PROMPT » Edit the rows from the first one up to and including the line containing "Looking at the screenshot, I should coord(667,16)." by changing "chevron" to "arrow", leaving everything else unchanged, and give back only those lines.

INFORMATION GIVEN »
(begin)
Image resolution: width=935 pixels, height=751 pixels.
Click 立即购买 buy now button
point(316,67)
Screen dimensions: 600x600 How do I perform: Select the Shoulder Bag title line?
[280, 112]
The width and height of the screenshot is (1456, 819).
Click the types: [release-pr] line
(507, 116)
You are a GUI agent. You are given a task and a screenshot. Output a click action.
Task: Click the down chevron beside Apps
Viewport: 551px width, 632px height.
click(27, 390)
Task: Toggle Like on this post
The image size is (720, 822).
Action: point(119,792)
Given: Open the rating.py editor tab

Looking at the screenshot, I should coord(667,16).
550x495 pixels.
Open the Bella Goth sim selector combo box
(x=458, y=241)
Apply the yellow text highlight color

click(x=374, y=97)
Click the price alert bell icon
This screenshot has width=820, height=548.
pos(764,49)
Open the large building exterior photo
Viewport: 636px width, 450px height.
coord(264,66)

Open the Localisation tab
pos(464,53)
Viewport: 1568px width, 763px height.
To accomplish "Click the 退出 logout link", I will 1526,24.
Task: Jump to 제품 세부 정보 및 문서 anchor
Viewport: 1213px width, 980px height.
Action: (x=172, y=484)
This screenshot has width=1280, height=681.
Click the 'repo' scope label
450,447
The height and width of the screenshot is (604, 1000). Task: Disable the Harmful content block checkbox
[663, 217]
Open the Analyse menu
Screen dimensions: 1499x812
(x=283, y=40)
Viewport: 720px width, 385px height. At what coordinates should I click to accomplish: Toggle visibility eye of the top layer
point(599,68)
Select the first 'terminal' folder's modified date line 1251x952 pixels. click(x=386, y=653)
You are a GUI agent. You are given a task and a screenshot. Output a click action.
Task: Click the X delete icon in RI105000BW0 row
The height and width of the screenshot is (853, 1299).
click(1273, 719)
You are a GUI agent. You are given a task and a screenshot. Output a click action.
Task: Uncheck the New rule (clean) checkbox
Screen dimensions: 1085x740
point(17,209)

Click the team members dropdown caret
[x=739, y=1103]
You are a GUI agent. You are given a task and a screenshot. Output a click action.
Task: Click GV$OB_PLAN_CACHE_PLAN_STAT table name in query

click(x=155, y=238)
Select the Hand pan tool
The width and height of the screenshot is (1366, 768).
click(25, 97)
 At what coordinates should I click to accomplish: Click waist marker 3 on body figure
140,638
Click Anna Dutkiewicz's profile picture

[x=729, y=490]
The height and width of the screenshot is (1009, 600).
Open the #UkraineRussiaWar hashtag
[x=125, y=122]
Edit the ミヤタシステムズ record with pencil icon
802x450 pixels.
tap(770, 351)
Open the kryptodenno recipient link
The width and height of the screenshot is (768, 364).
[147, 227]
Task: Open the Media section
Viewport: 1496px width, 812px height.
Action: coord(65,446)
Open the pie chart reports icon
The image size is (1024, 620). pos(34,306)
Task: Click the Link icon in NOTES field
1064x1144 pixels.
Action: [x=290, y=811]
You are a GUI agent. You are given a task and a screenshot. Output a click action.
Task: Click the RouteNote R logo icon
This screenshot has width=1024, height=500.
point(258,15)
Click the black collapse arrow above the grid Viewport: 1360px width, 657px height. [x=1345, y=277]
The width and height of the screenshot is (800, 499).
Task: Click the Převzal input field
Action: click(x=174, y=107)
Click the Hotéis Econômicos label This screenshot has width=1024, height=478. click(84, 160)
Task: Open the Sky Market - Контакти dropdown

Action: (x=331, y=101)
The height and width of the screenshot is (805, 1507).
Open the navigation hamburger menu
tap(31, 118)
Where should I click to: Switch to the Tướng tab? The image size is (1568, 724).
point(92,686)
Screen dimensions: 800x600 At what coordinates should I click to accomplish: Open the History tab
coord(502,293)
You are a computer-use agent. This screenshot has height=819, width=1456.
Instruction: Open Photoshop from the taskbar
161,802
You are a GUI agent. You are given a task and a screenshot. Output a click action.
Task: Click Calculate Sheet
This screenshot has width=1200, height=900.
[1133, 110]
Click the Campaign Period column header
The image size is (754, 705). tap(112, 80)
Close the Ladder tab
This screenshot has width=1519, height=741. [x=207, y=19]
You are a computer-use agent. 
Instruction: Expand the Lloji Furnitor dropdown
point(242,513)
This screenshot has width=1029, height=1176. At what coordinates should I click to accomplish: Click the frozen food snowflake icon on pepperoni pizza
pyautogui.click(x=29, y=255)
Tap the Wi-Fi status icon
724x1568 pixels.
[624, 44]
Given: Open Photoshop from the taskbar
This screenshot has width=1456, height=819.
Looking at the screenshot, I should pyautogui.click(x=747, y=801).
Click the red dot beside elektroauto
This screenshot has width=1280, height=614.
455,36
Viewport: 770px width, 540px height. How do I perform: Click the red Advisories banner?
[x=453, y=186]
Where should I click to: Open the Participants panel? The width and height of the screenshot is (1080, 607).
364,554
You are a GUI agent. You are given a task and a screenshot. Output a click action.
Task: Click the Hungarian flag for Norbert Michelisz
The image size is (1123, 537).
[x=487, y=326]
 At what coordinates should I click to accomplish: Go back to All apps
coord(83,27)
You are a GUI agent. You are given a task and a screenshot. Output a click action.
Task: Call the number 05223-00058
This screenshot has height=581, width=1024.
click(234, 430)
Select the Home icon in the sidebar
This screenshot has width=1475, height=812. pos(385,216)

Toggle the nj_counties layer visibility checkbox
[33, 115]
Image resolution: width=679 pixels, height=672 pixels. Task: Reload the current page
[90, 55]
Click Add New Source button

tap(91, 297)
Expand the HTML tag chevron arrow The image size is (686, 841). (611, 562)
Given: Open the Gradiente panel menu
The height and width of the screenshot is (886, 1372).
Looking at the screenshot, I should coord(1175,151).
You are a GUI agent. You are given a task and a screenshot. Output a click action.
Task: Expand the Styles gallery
(end)
TASK RESPONSE »
Image resolution: width=935 pixels, height=751 pixels.
Click 立即购买 buy now button
point(316,67)
Screen dimensions: 600x600 How do I perform: Select the Shoulder Bag title line?
[280, 112]
The width and height of the screenshot is (1456, 819).
Click the types: [release-pr] line
(507, 116)
You are a GUI agent. You are given a task and a screenshot. Output a click action.
Task: Click the down arrow beside Apps
Viewport: 551px width, 632px height.
click(27, 390)
Task: Toggle Like on this post
The image size is (720, 822).
Action: point(119,792)
Given: Open the rating.py editor tab

Looking at the screenshot, I should coord(667,16).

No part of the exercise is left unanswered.